Prompt –
The lines to reproduce from the material below are those from the one containing "About (1114, 21)" through the one containing "De l’art à la", both included; write them out exactly and add nothing.

Data provided –
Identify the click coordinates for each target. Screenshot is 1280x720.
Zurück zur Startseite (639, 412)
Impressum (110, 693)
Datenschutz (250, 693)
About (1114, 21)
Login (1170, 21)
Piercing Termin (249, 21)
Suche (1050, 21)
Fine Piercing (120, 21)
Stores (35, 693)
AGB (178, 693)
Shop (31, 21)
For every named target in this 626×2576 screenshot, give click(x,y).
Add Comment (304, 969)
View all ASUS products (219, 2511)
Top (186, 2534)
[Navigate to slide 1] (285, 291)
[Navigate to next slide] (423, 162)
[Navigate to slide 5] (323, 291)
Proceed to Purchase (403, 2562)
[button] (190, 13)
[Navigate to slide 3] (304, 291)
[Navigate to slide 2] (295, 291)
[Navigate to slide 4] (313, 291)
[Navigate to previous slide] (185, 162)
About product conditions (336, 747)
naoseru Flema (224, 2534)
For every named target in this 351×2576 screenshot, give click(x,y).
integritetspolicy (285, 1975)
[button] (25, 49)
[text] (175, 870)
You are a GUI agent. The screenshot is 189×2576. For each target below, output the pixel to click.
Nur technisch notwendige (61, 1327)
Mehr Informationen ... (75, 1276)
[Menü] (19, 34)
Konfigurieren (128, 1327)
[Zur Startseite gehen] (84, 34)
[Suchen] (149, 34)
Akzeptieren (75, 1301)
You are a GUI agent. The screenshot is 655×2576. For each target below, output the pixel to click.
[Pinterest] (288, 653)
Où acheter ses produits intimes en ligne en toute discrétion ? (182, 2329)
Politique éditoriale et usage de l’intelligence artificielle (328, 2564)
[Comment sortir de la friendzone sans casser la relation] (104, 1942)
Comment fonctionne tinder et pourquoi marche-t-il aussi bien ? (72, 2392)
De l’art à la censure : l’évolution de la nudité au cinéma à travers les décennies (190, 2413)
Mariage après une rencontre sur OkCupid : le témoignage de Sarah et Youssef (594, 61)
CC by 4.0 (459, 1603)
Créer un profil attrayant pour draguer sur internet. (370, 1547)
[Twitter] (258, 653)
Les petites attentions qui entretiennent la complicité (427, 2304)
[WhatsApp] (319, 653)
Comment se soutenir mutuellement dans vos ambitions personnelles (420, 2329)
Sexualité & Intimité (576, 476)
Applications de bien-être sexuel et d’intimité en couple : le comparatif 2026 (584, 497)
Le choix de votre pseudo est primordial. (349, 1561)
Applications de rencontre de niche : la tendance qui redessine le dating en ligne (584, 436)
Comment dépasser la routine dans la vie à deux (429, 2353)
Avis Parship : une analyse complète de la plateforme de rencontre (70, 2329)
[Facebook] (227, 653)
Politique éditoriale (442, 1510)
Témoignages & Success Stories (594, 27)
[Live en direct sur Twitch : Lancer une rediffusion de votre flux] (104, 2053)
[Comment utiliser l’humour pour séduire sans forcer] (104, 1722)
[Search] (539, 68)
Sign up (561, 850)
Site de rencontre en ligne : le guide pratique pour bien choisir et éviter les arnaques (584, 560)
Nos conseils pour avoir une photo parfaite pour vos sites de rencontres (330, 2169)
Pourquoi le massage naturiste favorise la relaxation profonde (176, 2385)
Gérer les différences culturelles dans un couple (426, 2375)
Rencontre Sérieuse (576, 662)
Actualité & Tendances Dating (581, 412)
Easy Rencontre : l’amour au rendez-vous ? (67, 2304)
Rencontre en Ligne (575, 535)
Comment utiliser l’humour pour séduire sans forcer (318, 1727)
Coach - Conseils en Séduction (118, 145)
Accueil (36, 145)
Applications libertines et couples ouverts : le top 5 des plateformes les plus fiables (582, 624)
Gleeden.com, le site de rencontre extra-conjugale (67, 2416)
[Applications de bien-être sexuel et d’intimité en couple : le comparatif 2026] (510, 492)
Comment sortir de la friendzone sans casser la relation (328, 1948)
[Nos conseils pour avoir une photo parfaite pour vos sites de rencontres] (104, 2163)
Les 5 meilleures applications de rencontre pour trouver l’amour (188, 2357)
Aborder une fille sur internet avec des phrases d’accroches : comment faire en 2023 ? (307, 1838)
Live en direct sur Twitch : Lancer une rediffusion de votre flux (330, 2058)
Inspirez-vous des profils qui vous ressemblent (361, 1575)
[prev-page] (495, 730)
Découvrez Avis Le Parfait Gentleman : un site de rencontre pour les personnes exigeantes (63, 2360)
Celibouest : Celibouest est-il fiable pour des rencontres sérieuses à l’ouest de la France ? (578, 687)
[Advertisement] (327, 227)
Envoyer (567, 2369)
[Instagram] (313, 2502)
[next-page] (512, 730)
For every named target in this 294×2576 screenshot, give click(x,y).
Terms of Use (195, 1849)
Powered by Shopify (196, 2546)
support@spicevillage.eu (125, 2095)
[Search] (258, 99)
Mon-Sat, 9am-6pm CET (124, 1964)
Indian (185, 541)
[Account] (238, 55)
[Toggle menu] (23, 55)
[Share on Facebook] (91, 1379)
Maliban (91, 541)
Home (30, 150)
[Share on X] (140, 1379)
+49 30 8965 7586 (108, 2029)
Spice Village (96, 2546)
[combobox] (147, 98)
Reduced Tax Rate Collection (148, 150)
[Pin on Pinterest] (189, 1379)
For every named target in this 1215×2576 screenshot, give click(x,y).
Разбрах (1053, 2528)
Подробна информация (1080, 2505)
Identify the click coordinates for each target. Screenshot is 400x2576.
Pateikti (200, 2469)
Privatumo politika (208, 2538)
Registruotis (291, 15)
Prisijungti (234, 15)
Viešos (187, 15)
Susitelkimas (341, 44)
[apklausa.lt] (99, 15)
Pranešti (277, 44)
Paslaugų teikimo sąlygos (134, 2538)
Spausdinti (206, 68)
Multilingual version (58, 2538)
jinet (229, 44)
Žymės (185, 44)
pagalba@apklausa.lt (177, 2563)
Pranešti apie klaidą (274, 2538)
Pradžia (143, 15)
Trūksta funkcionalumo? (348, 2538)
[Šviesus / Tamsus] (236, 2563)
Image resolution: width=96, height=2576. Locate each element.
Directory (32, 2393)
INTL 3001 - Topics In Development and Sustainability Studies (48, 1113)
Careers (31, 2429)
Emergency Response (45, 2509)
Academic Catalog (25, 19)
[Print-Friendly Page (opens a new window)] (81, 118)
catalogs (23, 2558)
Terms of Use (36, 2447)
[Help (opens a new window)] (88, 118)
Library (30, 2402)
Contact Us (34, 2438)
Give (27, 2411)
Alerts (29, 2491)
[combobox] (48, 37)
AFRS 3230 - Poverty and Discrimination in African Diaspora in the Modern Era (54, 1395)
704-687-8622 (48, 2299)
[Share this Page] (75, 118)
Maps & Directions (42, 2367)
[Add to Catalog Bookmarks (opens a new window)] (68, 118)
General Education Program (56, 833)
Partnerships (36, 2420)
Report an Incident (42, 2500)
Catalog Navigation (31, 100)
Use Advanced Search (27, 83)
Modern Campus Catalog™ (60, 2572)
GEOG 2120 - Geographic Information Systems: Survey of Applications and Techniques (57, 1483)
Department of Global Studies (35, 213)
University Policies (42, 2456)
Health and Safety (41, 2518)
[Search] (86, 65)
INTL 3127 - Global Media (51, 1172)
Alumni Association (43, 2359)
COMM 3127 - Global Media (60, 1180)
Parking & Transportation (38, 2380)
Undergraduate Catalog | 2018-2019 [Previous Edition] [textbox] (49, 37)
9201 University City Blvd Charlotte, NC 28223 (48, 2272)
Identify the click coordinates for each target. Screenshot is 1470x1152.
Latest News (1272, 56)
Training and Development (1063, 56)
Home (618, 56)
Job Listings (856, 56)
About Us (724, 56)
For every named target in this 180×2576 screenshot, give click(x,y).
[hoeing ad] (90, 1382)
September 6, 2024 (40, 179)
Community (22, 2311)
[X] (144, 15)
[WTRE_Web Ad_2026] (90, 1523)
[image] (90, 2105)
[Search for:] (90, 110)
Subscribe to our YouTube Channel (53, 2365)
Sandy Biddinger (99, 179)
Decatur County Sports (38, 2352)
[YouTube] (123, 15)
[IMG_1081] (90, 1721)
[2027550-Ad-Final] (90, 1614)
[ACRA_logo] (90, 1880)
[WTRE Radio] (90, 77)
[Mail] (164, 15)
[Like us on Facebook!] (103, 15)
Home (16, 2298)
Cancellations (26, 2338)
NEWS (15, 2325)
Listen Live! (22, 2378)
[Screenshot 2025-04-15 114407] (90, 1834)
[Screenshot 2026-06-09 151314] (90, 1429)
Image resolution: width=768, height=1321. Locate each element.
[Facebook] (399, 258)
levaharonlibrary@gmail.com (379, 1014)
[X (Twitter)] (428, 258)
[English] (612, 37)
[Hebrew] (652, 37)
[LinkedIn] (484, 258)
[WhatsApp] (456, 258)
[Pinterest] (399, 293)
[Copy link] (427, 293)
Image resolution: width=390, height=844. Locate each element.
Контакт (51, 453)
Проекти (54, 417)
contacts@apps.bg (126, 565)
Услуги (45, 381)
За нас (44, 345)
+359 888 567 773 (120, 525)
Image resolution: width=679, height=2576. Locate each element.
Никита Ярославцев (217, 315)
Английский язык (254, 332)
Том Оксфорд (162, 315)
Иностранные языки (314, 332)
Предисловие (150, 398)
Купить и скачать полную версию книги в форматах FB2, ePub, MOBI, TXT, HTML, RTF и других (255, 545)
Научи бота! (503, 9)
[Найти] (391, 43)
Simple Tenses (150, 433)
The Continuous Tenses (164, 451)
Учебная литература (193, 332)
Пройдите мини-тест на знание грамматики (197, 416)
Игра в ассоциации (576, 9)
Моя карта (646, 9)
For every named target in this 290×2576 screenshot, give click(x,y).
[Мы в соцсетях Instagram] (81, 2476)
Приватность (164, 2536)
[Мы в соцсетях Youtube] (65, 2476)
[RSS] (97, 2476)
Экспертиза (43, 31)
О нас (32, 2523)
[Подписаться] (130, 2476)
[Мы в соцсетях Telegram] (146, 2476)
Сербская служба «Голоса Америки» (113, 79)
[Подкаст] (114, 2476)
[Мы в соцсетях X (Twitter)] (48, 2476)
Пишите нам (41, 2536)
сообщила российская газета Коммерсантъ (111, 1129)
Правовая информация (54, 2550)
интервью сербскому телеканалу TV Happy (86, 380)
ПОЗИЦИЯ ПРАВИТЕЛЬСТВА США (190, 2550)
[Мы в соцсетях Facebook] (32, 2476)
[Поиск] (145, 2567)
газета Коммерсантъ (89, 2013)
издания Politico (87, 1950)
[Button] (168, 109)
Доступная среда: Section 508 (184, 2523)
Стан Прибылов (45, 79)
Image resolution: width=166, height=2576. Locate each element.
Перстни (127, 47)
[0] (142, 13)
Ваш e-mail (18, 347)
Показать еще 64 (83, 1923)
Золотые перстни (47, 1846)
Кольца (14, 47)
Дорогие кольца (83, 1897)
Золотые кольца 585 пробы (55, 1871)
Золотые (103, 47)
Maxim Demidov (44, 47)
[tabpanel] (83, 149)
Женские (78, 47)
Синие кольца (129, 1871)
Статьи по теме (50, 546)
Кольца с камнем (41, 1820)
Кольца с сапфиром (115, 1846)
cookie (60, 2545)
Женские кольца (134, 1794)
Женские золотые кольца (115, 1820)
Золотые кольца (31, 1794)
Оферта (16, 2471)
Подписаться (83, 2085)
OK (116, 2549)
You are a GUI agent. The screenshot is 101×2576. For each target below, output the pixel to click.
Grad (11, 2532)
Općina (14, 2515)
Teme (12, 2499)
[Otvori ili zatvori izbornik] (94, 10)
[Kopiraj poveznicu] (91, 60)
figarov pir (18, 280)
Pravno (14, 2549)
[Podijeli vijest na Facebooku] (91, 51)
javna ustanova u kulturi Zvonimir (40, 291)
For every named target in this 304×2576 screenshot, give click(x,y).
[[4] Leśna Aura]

Solution for this exercise –
About (1114, 21)
Login (1170, 21)
Piercing Termin (249, 21)
Suche (1050, 21)
Fine Piercing (120, 21)
Stores (35, 693)
AGB (178, 693)
Shop (31, 21)
For every named target in this 626×2576 screenshot, give click(x,y).
Add Comment (304, 969)
View all ASUS products (219, 2511)
Top (186, 2534)
[Navigate to slide 1] (285, 291)
[Navigate to next slide] (423, 162)
[Navigate to slide 5] (323, 291)
Proceed to Purchase (403, 2562)
[button] (190, 13)
[Navigate to slide 3] (304, 291)
[Navigate to slide 2] (295, 291)
[Navigate to slide 4] (313, 291)
[Navigate to previous slide] (185, 162)
About product conditions (336, 747)
naoseru Flema (224, 2534)
For every named target in this 351×2576 screenshot, give click(x,y).
integritetspolicy (285, 1975)
[button] (25, 49)
[text] (175, 870)
You are a GUI agent. The screenshot is 189×2576. For each target below, output the pixel to click.
Nur technisch notwendige (61, 1327)
Mehr Informationen ... (75, 1276)
[Menü] (19, 34)
Konfigurieren (128, 1327)
[Zur Startseite gehen] (84, 34)
[Suchen] (149, 34)
Akzeptieren (75, 1301)
You are a GUI agent. The screenshot is 655×2576. For each target below, output the pixel to click.
[Pinterest] (288, 653)
Où acheter ses produits intimes en ligne en toute discrétion ? (182, 2329)
Politique éditoriale et usage de l’intelligence artificielle (328, 2564)
[Comment sortir de la friendzone sans casser la relation] (104, 1942)
Comment fonctionne tinder et pourquoi marche-t-il aussi bien ? (72, 2392)
De l’art à la censure : l’évolution de la nudité au cinéma à travers les décennies (190, 2413)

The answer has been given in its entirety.